General Secretary of Sri Lanka Podujana Peramuna
- Incumbent
- Assumed office 2016
- Leader: Mahinda Rajapaksa
- Chairperson: G. L. Peiris
- Preceded by: Office Established

Member of Parliament for National List
- Incumbent
- Assumed office 20 August 2020

Personal details
- Born: Haputhanthri Gamage Sagara Kariyawasam 13 November 1967 (age 58) colombo
- Citizenship: srilankan
- Party: Sri Lanka Podujana Peramuna
- Other political affiliations: Sri Lanka People's Freedom Alliance (lawyer)
- Parent: Albert Kariyawasam (Father)
- Occupation: Politician
- Profession: Lawyer

= Sagara Kariyawasam =

Sri Lankan politician

Sagara Kariyawasam (born 13 November 1967) is a Sri Lankan lawyer, politician, and Member of Parliament (MP).

Kariyawasam was born on 13 November 1967. He is the son of Albert Kariyawasum, who was a renowned politician from Southern province. He is the general-secretary of the Sri Lanka Podujana Peramuna political party.
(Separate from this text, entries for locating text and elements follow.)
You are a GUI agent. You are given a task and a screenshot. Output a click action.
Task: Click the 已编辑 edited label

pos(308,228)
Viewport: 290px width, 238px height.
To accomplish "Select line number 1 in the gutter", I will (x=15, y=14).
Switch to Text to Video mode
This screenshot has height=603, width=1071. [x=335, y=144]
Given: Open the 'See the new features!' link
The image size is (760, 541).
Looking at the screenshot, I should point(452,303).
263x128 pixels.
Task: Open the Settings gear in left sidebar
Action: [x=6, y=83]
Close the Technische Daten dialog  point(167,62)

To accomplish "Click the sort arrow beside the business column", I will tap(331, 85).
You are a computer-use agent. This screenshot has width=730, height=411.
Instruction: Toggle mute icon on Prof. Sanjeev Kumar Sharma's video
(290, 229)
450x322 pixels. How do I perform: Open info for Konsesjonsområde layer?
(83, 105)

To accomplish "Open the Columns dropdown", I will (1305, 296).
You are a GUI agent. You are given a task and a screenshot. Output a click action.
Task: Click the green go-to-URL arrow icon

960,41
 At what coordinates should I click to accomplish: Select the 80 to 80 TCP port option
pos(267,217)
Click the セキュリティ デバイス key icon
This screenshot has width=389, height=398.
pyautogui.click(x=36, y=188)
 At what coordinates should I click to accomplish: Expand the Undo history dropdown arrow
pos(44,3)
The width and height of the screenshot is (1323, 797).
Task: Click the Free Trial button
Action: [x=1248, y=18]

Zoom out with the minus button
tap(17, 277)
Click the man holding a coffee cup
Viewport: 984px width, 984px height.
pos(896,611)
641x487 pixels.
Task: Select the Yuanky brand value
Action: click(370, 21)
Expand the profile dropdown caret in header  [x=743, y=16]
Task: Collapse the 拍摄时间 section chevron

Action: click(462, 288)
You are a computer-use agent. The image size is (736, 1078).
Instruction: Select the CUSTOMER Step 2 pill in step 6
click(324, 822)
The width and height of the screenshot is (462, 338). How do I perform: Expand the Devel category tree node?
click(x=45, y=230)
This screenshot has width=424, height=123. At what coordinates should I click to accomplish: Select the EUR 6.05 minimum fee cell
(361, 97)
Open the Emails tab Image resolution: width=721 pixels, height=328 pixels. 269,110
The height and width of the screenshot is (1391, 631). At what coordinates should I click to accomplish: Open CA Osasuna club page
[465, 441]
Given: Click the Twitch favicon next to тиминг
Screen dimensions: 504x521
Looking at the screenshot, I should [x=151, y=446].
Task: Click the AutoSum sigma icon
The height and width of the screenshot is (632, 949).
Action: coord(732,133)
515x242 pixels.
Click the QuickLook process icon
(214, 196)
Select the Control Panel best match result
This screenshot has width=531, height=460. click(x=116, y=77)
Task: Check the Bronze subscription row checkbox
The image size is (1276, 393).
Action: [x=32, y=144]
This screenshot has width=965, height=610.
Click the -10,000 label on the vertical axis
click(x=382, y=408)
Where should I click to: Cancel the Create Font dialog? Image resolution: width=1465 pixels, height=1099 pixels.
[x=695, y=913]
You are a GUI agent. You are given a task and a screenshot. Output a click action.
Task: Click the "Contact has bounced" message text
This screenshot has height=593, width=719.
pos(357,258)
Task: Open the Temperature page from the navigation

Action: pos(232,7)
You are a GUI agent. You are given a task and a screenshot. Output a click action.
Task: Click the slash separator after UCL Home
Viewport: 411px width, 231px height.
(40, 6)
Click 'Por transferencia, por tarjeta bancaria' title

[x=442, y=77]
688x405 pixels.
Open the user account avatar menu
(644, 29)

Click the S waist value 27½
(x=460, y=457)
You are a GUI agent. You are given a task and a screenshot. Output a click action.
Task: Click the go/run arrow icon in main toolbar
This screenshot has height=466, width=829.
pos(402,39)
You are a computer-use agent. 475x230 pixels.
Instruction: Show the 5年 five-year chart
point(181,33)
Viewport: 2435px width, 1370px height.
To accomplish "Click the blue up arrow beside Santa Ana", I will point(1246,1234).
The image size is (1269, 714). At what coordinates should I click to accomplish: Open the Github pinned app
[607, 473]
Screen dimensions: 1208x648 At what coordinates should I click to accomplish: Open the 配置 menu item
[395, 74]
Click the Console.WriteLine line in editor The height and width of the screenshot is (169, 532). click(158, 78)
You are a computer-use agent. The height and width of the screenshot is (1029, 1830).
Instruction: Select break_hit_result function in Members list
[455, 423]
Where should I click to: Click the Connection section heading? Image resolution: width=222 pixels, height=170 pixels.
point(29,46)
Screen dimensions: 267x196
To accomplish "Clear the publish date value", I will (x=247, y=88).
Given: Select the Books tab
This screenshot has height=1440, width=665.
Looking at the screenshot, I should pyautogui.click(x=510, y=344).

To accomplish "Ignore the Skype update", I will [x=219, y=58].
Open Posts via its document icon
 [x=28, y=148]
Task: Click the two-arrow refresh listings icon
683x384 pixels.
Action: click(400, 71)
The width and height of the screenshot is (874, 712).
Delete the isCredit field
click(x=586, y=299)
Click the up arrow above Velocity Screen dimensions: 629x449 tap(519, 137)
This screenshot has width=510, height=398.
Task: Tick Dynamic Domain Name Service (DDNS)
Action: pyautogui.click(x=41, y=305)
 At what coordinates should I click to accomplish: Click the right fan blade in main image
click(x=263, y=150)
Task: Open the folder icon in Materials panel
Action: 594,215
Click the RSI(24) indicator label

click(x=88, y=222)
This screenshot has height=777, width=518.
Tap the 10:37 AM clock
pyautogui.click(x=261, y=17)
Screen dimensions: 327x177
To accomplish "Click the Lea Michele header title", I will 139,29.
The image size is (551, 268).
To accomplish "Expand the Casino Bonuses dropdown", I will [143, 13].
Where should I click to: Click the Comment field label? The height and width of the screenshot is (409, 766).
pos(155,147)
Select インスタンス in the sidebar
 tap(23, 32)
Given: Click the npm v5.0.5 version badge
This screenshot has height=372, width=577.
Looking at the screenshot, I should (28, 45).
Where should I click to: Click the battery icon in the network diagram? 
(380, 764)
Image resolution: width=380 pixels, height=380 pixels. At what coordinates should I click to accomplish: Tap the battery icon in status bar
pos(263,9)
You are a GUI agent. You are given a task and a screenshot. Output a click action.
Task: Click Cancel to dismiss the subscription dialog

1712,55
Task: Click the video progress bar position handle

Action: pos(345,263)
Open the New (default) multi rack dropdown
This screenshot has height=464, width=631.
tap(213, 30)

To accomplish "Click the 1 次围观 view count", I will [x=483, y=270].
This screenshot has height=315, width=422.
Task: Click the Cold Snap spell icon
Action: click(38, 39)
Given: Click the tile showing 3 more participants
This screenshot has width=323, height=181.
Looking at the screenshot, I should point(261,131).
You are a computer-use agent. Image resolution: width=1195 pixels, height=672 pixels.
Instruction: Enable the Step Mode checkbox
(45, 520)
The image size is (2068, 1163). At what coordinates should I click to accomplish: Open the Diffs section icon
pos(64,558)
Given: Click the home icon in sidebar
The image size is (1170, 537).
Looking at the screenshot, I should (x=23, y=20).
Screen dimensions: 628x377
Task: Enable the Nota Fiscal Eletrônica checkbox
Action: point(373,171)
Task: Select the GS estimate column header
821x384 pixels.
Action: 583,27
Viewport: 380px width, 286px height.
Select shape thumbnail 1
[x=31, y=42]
Following the 2020 Sri Lankan parliamentary election, he was appointed to the Parliament of Sri Lanka as a National List MP representing the Sri Lanka People's Freedom Alliance.

==Controversy==
On 10 August 2026, Kariyawasam was arrested by the Central Criminal Investigation Bureau (CCIB) of Sri Lanka Police over remarks he allegedly made against Inspector General of Police Priyantha Weerasooriya on 3 August. He was subsequently released on bail by the Kaduwela Magistrate's Court.